### Input records
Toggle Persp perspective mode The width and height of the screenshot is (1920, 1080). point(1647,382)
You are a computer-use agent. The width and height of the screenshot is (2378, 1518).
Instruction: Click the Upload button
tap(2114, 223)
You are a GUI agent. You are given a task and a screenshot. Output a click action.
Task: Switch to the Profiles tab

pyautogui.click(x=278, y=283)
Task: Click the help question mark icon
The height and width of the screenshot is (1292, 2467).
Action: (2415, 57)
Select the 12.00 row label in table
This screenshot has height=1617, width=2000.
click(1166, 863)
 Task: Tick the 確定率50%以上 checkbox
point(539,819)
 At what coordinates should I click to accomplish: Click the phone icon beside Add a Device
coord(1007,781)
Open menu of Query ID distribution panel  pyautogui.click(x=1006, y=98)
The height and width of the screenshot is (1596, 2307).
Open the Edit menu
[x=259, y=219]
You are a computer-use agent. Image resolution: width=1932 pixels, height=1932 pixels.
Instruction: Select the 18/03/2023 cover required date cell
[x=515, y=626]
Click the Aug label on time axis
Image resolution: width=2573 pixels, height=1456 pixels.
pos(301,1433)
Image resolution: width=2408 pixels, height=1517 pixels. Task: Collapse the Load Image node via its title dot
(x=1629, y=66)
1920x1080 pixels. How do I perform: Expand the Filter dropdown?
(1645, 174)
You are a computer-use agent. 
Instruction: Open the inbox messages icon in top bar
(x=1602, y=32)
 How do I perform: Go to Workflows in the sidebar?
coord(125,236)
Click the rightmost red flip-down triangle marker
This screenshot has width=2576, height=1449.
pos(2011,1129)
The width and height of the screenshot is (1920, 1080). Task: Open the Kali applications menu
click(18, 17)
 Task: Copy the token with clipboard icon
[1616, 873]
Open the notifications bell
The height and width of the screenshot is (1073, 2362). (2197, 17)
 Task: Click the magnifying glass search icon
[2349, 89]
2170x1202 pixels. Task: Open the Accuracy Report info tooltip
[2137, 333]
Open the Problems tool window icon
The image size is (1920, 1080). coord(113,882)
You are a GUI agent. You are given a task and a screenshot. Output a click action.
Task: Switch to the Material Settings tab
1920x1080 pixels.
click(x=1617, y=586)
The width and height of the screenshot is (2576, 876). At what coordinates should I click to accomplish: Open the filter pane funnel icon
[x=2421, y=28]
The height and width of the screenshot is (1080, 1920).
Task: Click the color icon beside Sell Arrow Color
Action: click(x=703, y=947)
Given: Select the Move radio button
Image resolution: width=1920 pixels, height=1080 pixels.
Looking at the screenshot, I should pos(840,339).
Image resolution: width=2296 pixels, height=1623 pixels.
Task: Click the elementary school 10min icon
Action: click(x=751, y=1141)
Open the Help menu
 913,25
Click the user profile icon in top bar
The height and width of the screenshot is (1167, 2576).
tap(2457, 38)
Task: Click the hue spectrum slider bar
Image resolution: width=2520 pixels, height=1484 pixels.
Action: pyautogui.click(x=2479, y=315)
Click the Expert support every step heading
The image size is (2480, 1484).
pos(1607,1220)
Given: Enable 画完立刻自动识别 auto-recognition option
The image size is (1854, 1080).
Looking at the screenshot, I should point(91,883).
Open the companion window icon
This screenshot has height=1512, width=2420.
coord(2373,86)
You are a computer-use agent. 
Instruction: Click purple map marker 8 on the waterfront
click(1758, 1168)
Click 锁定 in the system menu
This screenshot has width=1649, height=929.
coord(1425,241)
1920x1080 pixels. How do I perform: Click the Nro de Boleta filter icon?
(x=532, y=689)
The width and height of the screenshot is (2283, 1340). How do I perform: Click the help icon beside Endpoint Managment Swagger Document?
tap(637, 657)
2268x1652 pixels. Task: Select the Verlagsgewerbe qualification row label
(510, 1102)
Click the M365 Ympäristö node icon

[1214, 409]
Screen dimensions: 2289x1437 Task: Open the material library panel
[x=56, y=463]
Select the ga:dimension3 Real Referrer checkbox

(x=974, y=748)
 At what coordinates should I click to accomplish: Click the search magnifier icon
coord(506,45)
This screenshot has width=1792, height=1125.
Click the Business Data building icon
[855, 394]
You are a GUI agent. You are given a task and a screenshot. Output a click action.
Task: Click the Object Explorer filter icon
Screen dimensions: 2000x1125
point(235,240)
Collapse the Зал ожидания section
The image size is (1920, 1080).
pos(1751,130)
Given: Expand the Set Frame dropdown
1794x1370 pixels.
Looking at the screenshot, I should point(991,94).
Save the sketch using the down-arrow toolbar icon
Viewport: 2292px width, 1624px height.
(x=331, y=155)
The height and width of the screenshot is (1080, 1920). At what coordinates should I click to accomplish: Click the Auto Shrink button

### Assigned task
Exactly reproduce the line containing "Instruction: Click purple" and all lines after it in the material, stopping only at the end.

### Answer to this exercise
Instruction: Click purple map marker 8 on the waterfront
click(1758, 1168)
Click 锁定 in the system menu
This screenshot has width=1649, height=929.
coord(1425,241)
1920x1080 pixels. How do I perform: Click the Nro de Boleta filter icon?
(x=532, y=689)
The width and height of the screenshot is (2283, 1340). How do I perform: Click the help icon beside Endpoint Managment Swagger Document?
tap(637, 657)
2268x1652 pixels. Task: Select the Verlagsgewerbe qualification row label
(510, 1102)
Click the M365 Ympäristö node icon

[1214, 409]
Screen dimensions: 2289x1437 Task: Open the material library panel
[x=56, y=463]
Select the ga:dimension3 Real Referrer checkbox

(x=974, y=748)
 At what coordinates should I click to accomplish: Click the search magnifier icon
coord(506,45)
This screenshot has width=1792, height=1125.
Click the Business Data building icon
[855, 394]
You are a GUI agent. You are given a task and a screenshot. Output a click action.
Task: Click the Object Explorer filter icon
Screen dimensions: 2000x1125
point(235,240)
Collapse the Зал ожидания section
The image size is (1920, 1080).
pos(1751,130)
Given: Expand the Set Frame dropdown
1794x1370 pixels.
Looking at the screenshot, I should point(991,94).
Save the sketch using the down-arrow toolbar icon
Viewport: 2292px width, 1624px height.
(x=331, y=155)
The height and width of the screenshot is (1080, 1920). At what coordinates should I click to accomplish: Click the Auto Shrink button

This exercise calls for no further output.